La juez de Distrito Penal de Juicio de Estelí, Elizabeth del Carmen Corea Morales, inculpó a Martínez, pero no dio fecha para leer sentencia condenatoria, porque está de subsidio.

El fiscal auxiliar Arsenio Medina recordó que la conducta criminal del acusado se agravó, porque cuando vio que su víctima aún estaba con vida, continuó dándole filazos para acabar con él.

El crimen ocurrió en septiembre de este año, en la comunidad El Barro, jurisdicción del municipio esteliano de San Nicolás.

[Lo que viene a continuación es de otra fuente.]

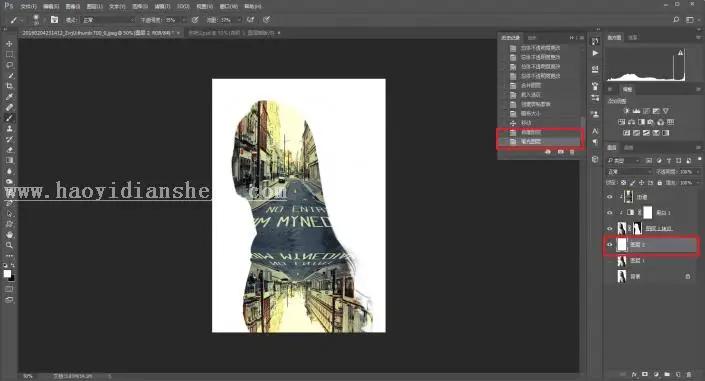Click the delete layer trash button

click(689, 374)
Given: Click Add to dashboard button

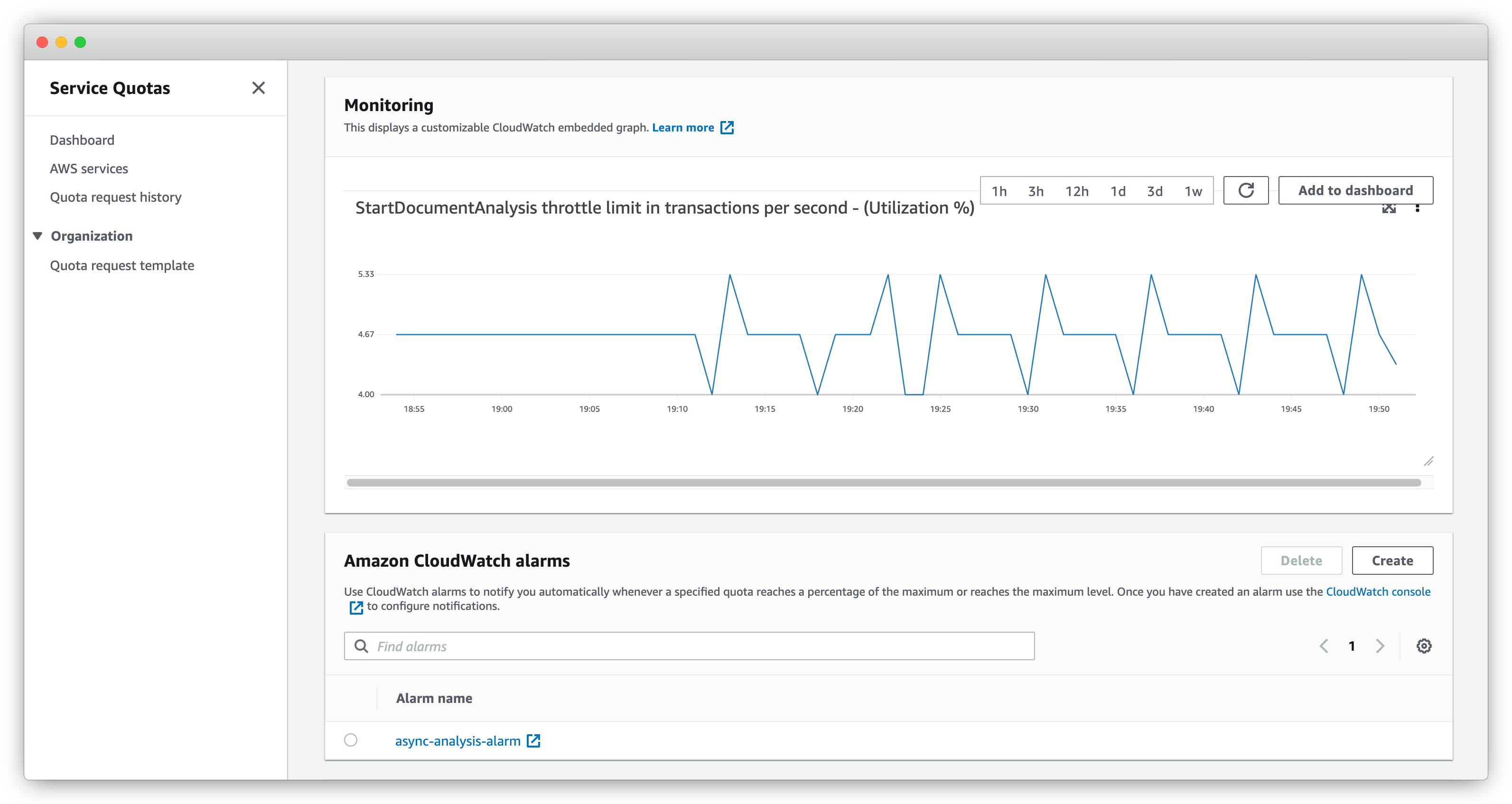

Los parientes de Dávila Rizo, originario del municipio esteliano La Trinidad, explicaron que la víctima visitaba la comunidad donde sucedieron los hechos, por asuntos comerciales, no porque existiera relación alguna con la exmujer del victimario, una dama de 22 años.

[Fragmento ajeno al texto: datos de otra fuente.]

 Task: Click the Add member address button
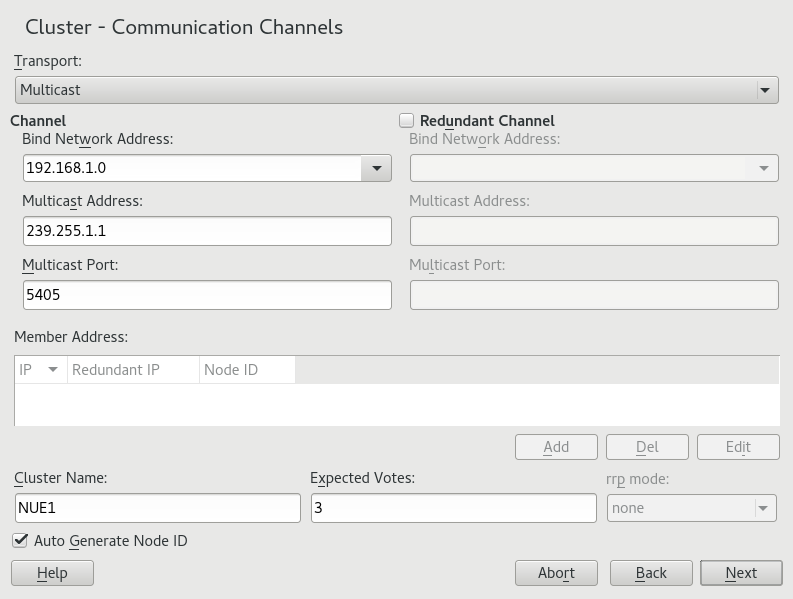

En ese sentido aclararon que Dávila estaba en la casa de esa mujer, porque iba a comprar dos quintales de frijoles, pero como ese día llovió, esperó a que pasara el temporal, pero se topó con el celoso exmarido Avilés.

El señor José Santos Dávila Escoto, padre del ahora fallecido quien tenía 35 años, dijo que este era una persona emprendedora y honrado, por lo que pidió públicamente a la jueza, que imponga la pena máxima.

 

Condenan a “paracaidista”

El juez Segundo de Distrito Penal de Juicio de Matagalpa, Frank Rodríguez, condenó a doce años y seis meses de prisión a José Domingo García Duran, por el homicidio de quien en vida fuera Julio Edmundo Ocampo Luque.

El abogado del acusado no pudo probar la legítima defensa que alegó; por el contrario, en el juicio quedó claro que el victimario se apostó detrás de un árbol de guanacaste y disparó su rifle calibre 22 contra Ocampo Luque, quien iba a caballo con uno de sus hijos.

El crimen ocurrió en el cerro El Caballo, municipio de Muy Muy, donde Ocampo tenía una propiedad que había comprado al Estado; pero, debido a los conflictos con desmovilizados de la Resistencia que invadían la misma, decidió regresarla, y precisamente el día de la entrega fue ultimado, explicó Yolanda del Carmen Leiva, la viuda.

“Mi esposo no tenía enemistad con ese señor, más bien le prestaba dinero. José Domingo decía que la propiedad era de él y por eso mi esposo decidió regresársela al Estado, que la iba a dividir en parcelas para entregársela a los desmovilizados, lo que no le gustó a este señor y por eso lo mató”, explicó.